- La línea que divide lo malo de lo bueno no pasa por los grupos
humanos.
- Pasa por el centro del corazón de cada hombre.
- Antes del juicio final nadie puede colocar a nadie ni a la derecha
ni a la izquierda.
- Es actitud maniquea hacer clasificaciones precoces. El Maniqueísmo,
que se originó en Persia en los primeros siglos suponía que había
un dios bueno y otro malo y que el bueno había creado todo lo
espiritual y el malo todo lo material. De ahí vienen todas las
dicotomías discriminatorias de aprobación y desaprobación,
aceptación y descalificación , sacralización y satanización.

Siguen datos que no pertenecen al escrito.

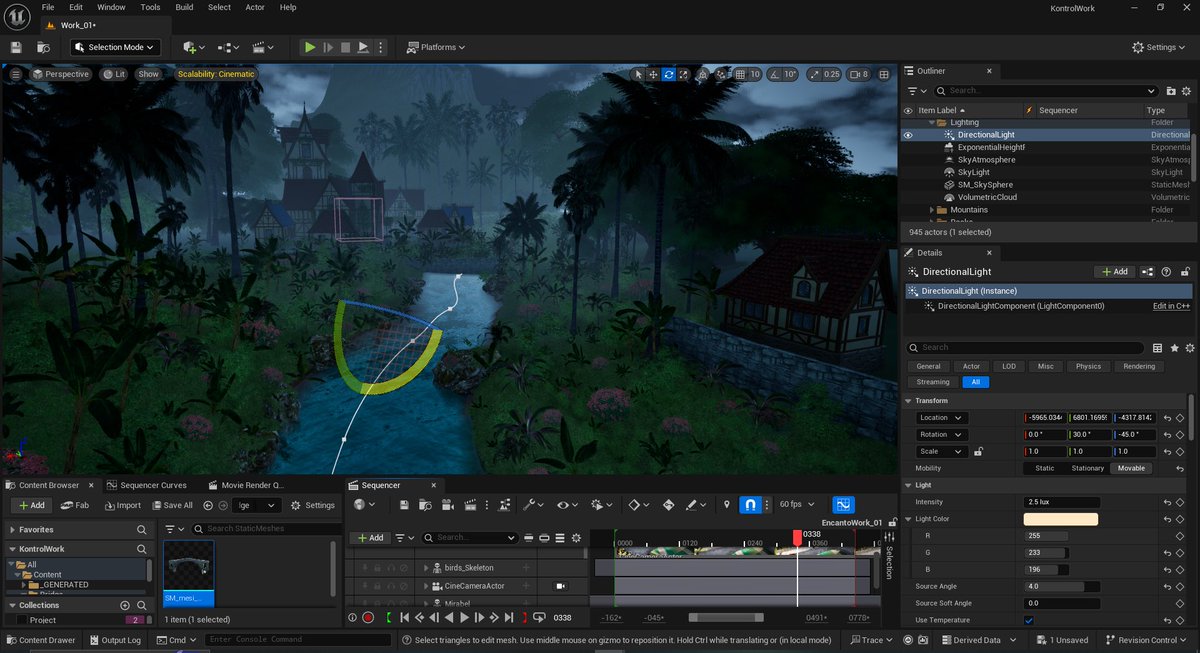Click the Edit in C++ link

click(x=1170, y=306)
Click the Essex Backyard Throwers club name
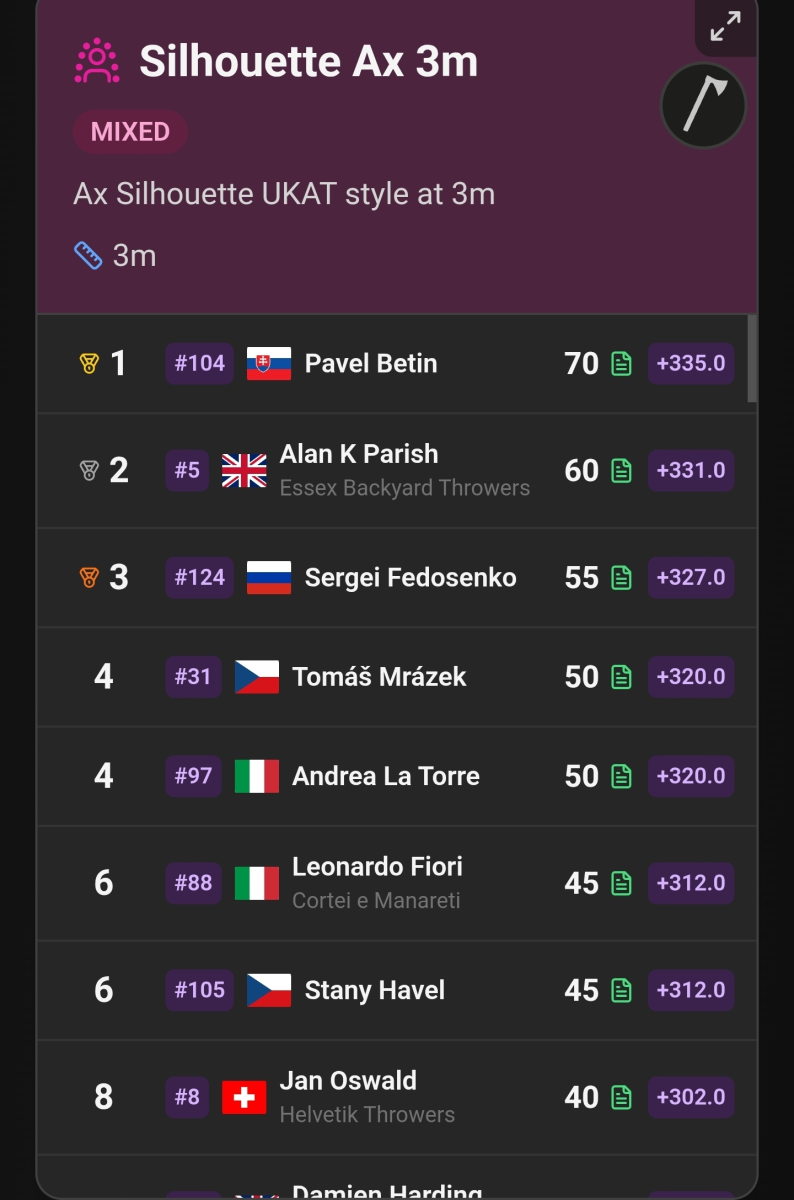The width and height of the screenshot is (794, 1200). pos(405,488)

- Nadie puede colocarse la aureola de bienaventurado por anticipado y
condenar al que no la tenga. En la condición de caminantes de la
vida, de todos es el tropezar, el caer, el descaminarse, el detenerse
o devolverse.
- Y los valores, y los estilos de vida y los patrones culturales no
pueden absolutizarse como si algunos fueran la cristalización del
bien y otros fueran la línea del mal, como hace poco USA decía de
Irán, Corea e Irak, zarandeando de paso a Cuba, a la que ya se veía
con cara de médico asesino, preparando armas químicas para
contaminar a Occidente.
- Es fácil olvidar los propios terrorismos económicos y políticos,
militares y policíacos a la hora de enfrentar la furia de los que se
sienten oprimidos. Y autocanonizarse para excomulgar, con índice de
fuego, la reacción que se toma como acción y al eco que se toma como
grito.
- Se presentan las batallas como guerras santas en que los buenos
están castigando a los malos, en que los valores vencen a los
impulsos criminales, en que una supercultura subyuga y domina lo
diferente. Es el espíritu de Superman y de Rambo, de Hombre Araña y
de Popeye, de Batman y de todos los personajes que encarnan el
simplista heroísmo de acabar con aquellos a quienes se pone la
etiqueta de perversos.
- Es fácil tirar la primera piedra contra la adúltera cuando nadie
ha reconocido su propia soberbia, codicia y hedonismo. “Dime de lo
que presumes y te diré lo que te falta” dicen quienes han
descubierto que, no pocas veces, el desorden que se ataca, se tiene en
la propia casa y en la propia vida.
- Y que para cambiar el mundo hay que empezar por el propio escritorio
y nadie esperar que otro le doble su propio paracaídas... ¿Por qué
la opulencia y el dominio de algunos se vuelve terror y amenaza para
los demás?... ¿De qué terror viene el terrorismo?